Alumnus makes aquaculture a way of life

Most Maine Business School (MBS) students want to make some green after college, but few take it as literally as Todd Jagoutz ’01.

Jagoutz’s Biddeford-based company, Sea Greens Farms, is on the forefront of aquaculture processing, research and development, and distribution. And like the seeded lines of his kelp farm off Maine’s southern coast, Jagoutz’s love of the water runs deep.

Growing up in Duxbury, Massachusetts, a coastal town between Boston and Cape Cod, Jagoutz spent a lot of time on the water.

“I was always fishing and exploring in Duxbury and Plymouth Bays,” he says. “I was ocean-oriented.”

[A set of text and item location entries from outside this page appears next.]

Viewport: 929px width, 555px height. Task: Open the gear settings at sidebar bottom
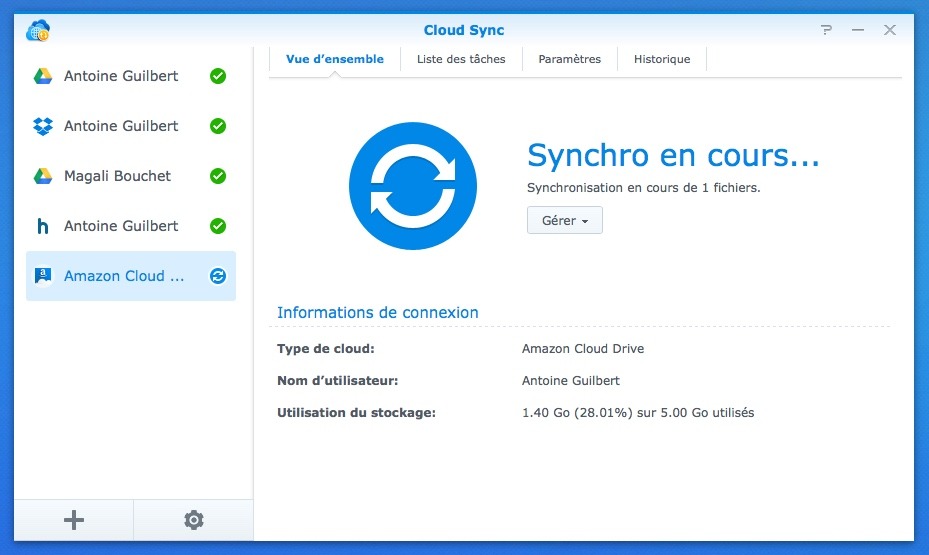point(194,520)
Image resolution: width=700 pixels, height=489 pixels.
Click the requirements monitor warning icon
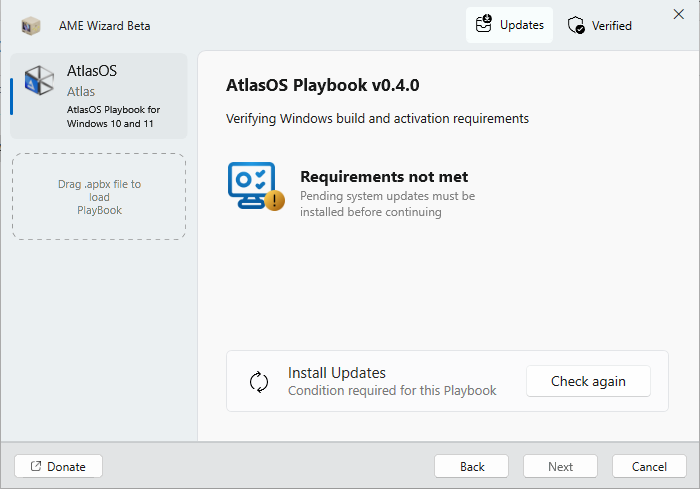pyautogui.click(x=256, y=186)
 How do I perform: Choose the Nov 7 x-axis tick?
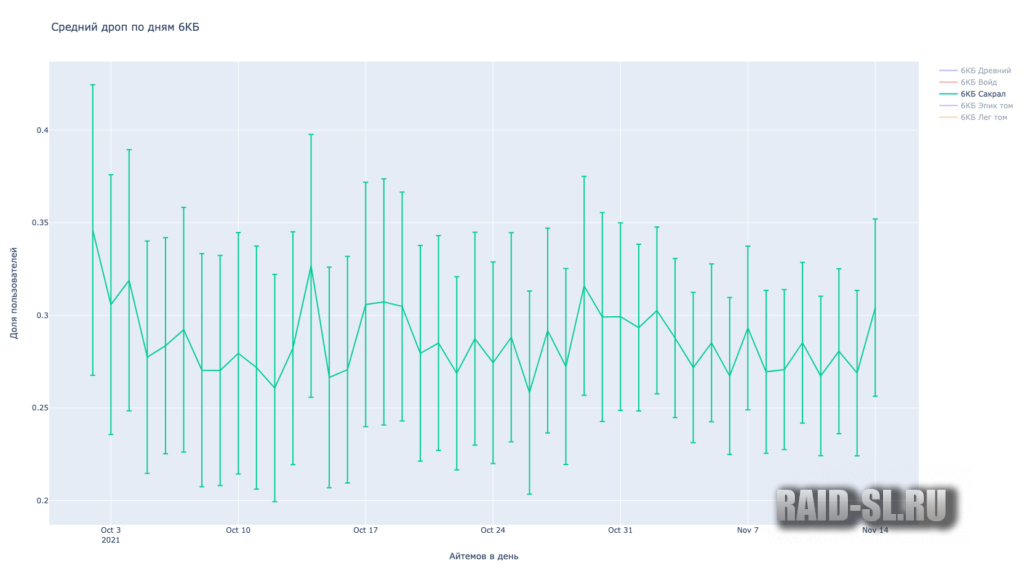tap(747, 530)
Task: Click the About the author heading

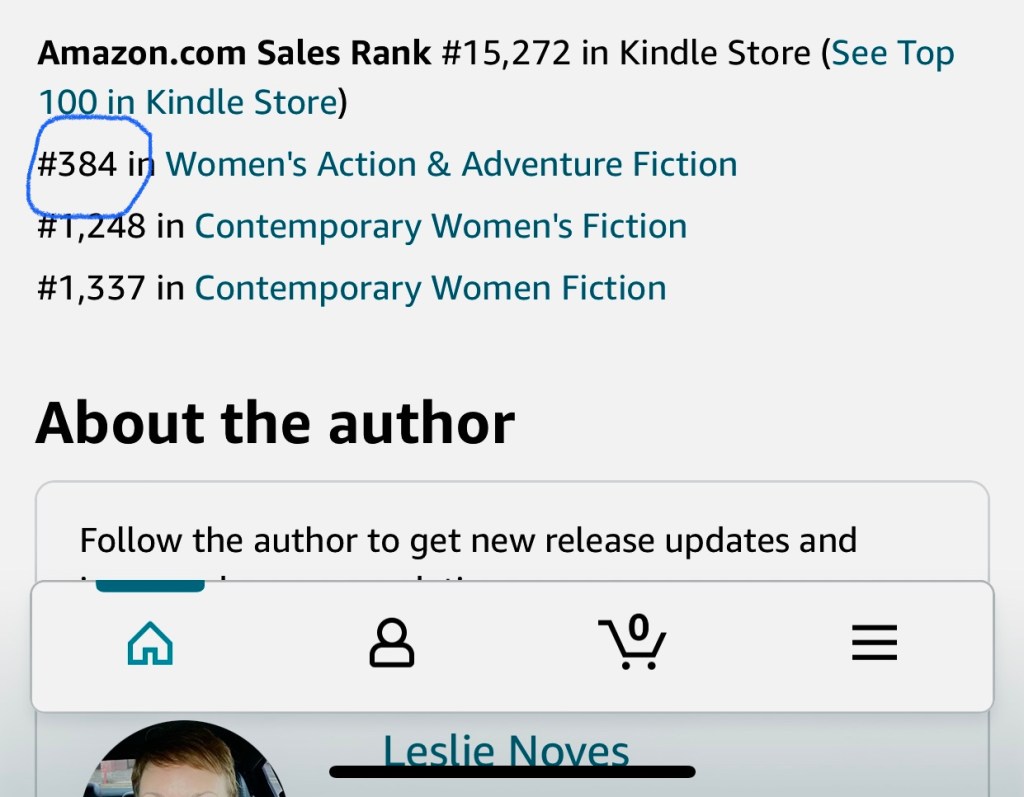Action: [275, 422]
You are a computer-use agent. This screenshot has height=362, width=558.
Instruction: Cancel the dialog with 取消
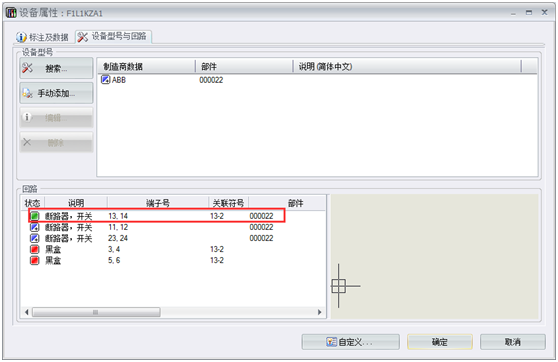click(x=512, y=342)
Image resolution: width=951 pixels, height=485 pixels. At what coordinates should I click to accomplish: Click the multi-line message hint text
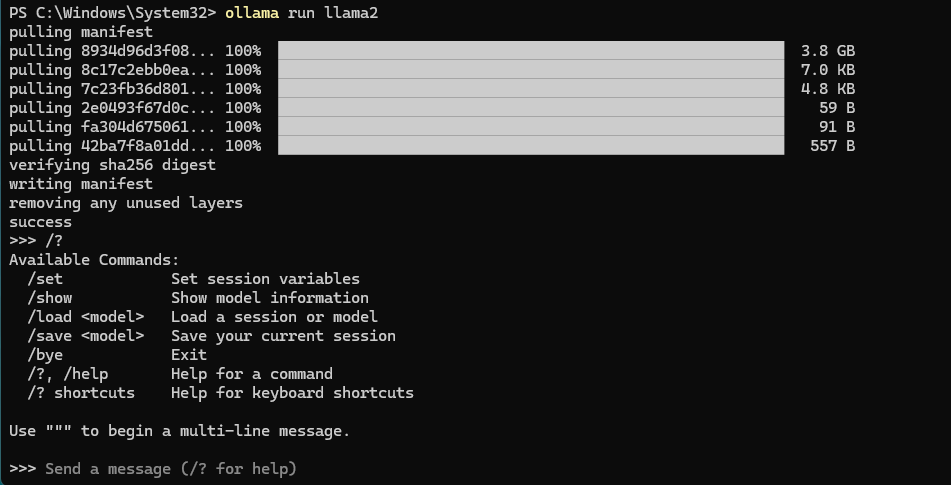[x=180, y=431]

Yet among his coastal excursions, Jagoutz made time for another passion: football. His success on the field in high school led to official visits with college teams, and, eventually, UMaine made the cut.

“Once I stepped on campus and met the players, I knew it was the place for me,” says Jagoutz. “I had a lot in common with the guys in Orono, and it was a great fit socially.”

In his four seasons as the Black Bear’s kicker and punter, Jagoutz also discovered that business was a great fit.

“I was never a bad student (in high school), but I definitely did not prioritize academics,” he says. “The deeper I got into the business school, the more interested I became in learning. Organically, academics became a priority and passion, which I credit to the MBS professors.”

After setting a few football scoring records, Jagoutz graduated from UMaine in 2001 and spent a quick stint at Enterprise Rent-a-Car, where he quickly realized his love of sales. But after nearly two decades as a salesman, he was ready for a change.

“I wanted to do something that would help the environment and create a legacy,” says Jagoutz. “Aquaculture had always interested me, and not long into my search, seaweed farming hit my radar.”

His plan was to start a small seaweed farm for education and research, and as a way to get back on the water, but he quickly encountered a roadblock.

“There wasn’t any infrastructure to process or sell (seaweed) because the industry was so new,” says Jagoutz.

So, in 2016, he and three business partners founded Sea Greens Farms (SGF) at the Pepperell Mill in Biddeford. SGF is a purchaser, processor and distributor of farmed seaweed.

“We buy seaweed from a network of independent ocean farmers and turn it into a product that ultimately ends up in food you eat, like snack bars and soups,” says Jagoutz.

The company also operates the highest capacity, most technologically advanced seaweed hatchery on the East Coast.

“Seaweed farmers have to ‘plant’ their crop, so they take a seed string and wind it on a larger, anchored line,” explains Jagoutz. The seed strings they use are created at hatcheries like the one at Sea Greens Farms.

The industry is still new, arguably just now moving beyond boutique, and Jagoutz knows Sea Greens Farms is still considered a startup.

“We’re looking to diversify our product line, grow our sales force, and expand the hatchery,” he says.

Amid the success, Todd understands Sea Greens Farms does not exist in a bubble, but rather functions as a part of Maine’s diverse business landscape.

“Where we operate in the marine economy, there’s an issue where third- and fourth-generation fishermen are being forced off the water because of overfishing and warming oceans due to climate change,” Jagoutz says. “Our goal is to help build the blue-green economy and give these generational fishermen a way to stay on the water and provide for their families. We want to show that seaweed farming is a viable, long-term product for Maine.”